Game outlets are not games culture

The idea that the game outlets are “the ones that seem to set the tone of the most visible conversations” is so self-important, out of touch, and demonstrably wrong. Here’s just one example among far too many to name: the Angry Video Game Nerd has been around for much longer than most of these outlets, and while his star has definitely faded over the years, James Rolfe was never some radical left-fielder for talking about old and obscure games. He was part of the vast, well-established community of people online talking about games that exist outside of the media hype cycle.

And Rolfe is just one guy! There were so many copycats and people inspired or influenced by him, to say nothing of the sheer amount of message board and chatroom discussions that were happening before, during, and after the Nerd’s heyday. In the aftermath of the AVGN, there are now streamers with millions and billions of views who built their empires talking about older, retro, indie, obscure, etc. games, creating their own entire massive cultural wellsprings outside the boundaries of traditional games outlets.
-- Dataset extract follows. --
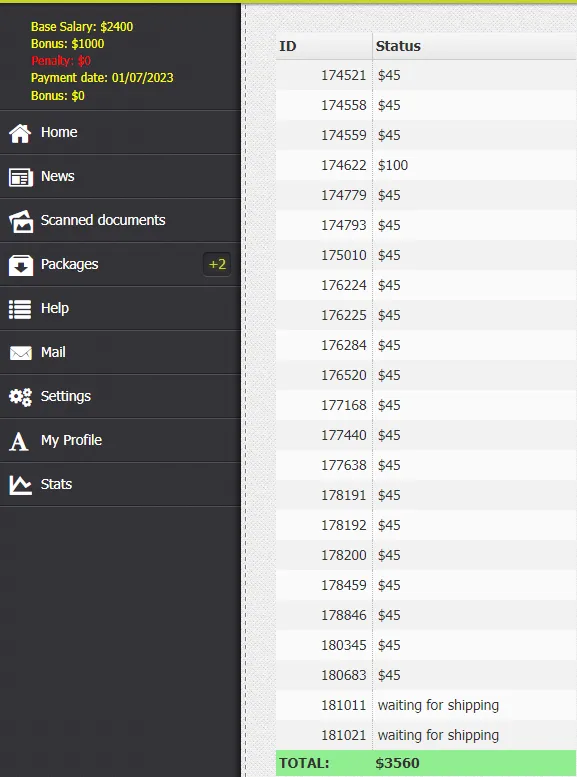Select the Scanned documents photo icon
The width and height of the screenshot is (577, 777).
[x=20, y=221]

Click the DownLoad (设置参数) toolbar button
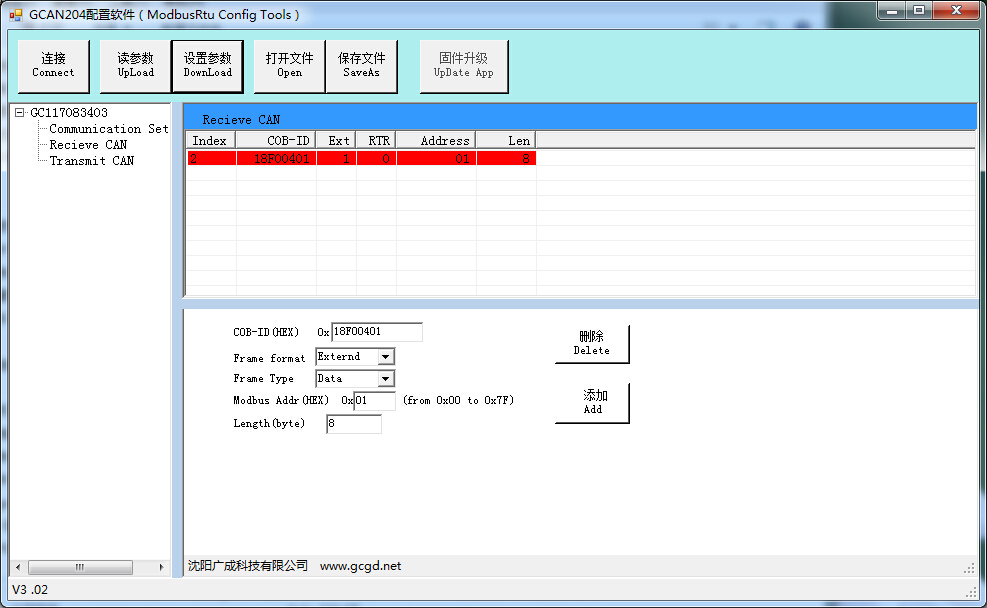point(207,66)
Game outlets of course do impact the culture, but it is wild not to acknowledge everything else that has left its mark on The Discourse. This is some “why does everyone in Hawaiʻi speak Japanese” shit. You are in a bubble and it’s weird that you haven’t realized it yet.

You do not, in fact, have to hand it to BookTok

Okay, I’m sorry to be so mean here, but I do have to put Smith on blast for this part specifically:

Book culture is, by comparison, much less concerned with what’s new and what’s to come. The channels I follow might be hyped for the occasional new novel from an existing author (currently: Half His Age by Jennette McCurdy), and BookTok might occasionally overwhelm all other conversation for a few weeks (eg. R.F. Kuang’s Babel, a few years ago), but by and large all of the readers I follow on social media are making space for books completely separate from the release cycle, and yet still participating in rich public conversations about those works.

If the complaint is that video game websites are heavily commercialized and incentivized to only ever talk about the latest, hottest, biggest games, I cannot think of a worse model for what games crit should look like than motherfuckin BookTok. Book “content,” especially on Instagram and TikTok, is where you get a lot of mindless “don’t think, just Consume” Bingo cards with boxes to check off and not challenge or be challenged by the actual contents of the books. The idea that this is what games crit could or even should look like is frankly nauseating.

Also, like… have you ever, even once, looked at a book site. They are full of author interviews for upcoming books, reviews of books that recently released, listicles of this week’s bestsellers, publishing houses’ release schedules for the year, so on and so forth. I’m not saying that’s a bad thing, I follow a bunch of book sites because I want to know this stuff. What I’m saying is: much like game outlets, book sites are not what “set the tone of the most visible conversations.” Book readers are all over the place, posting their thoughts into hashtags and Goodreads alternatives, and they are only too happy to chat with you about whatever books they’re currently reading. If you think book readers have it figured out, I have good news: the video game enjoyers have, too.

Leave your bubble and experience an entire world out there full of passionate nerds who cannot shut the hell up about the things they love.